Lawrence was taken aback by the vehemence in her voice. “You’re not a prisoner,” he announced. He gave Royce a look of puzzlement. “Is she, Baron?”
Royce nodded. “She is until she accepts her fate,” he announced.
“William is your king, too,” Lawrence said to Nicholaa. His voice was gentle.
“No, he isn’t.”
“Lawrence, it won’t do you any good to argue with her.”
Royce let go of Nicholaa’s wrist and gave her a nudge to get her moving. She walked into the chamber, Royce and Lawrence following close behind her. “I will escape,” she boasted.
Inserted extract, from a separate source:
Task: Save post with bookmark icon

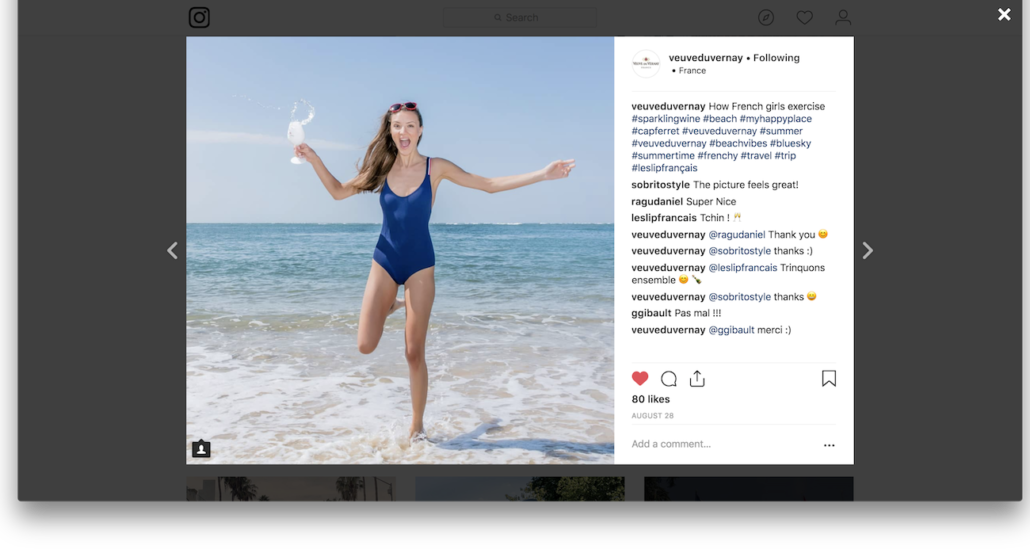Action: tap(829, 378)
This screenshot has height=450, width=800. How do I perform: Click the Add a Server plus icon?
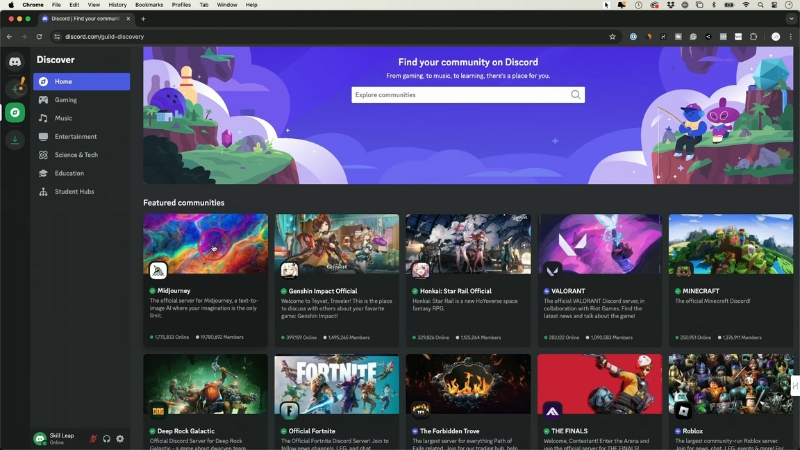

She went directly to the window. Royce knew what was going through her mind. “You’ll break your neck if you try to jump, Nicholaa.”
She turned around and smiled at him. “And would you care, Baron?”
He didn’t give her a direct answer. “Your Ulric will care when he’s old enough to understand. Consider him and Justin, too, Nicholaa, whenever you contemplate doing something foolish. You’ll be harming your family as well as yourself.” He started to pull the door closed.
“Wait,” she called out, a frantic edge in her voice.
Royce stopped and turned to face her. “Yes?”
She took a step toward him. “Is that it, then? You’re leaving?”
“Was there something more you wanted?”
He started to leave again.
“Is that all you can say to me?” she demanded.
He stopped again and let out a loud sigh. “What more do you want me to say?”
Her eyes filled with tears, and she started wringing her hands.
He couldn’t understand what had come over her. “What in God’s name is the matter with you?” he asked, thoroughly confused by her manner.
She shook her head. “Nothing. Nothing’s the matter with me. I’m well rid of you, Baron. You’re. rude and insufferable.” A tear slipped down her cheek. She wiped it away with the back of her hand.
Hell, she acted as though he was deserting her, and heaven help him, he felt as though he was. “I’m not leaving for Normandy,” he said then. “If you need me, send one of the soldiers with a message. He’ll find me.”
Her relief was visible. The panic eased from her expression, and her stance relaxed. She couldn’t seem to control her tears, though, and she turned her back on him so that he wouldn’t witness her disgrace. “I won’t be sending anyone to fetch you, Norman. Leave. I don’t care.”
He couldn’t leave her like this. She looked so alone, so miserable . . . and so vulnerable. Damn it all, for some reason he wanted to see her strong and angry at him as she’d been on their journey.
“Baron?” Lawrence asked when his lord continued to stand there for such a long time without saying a word.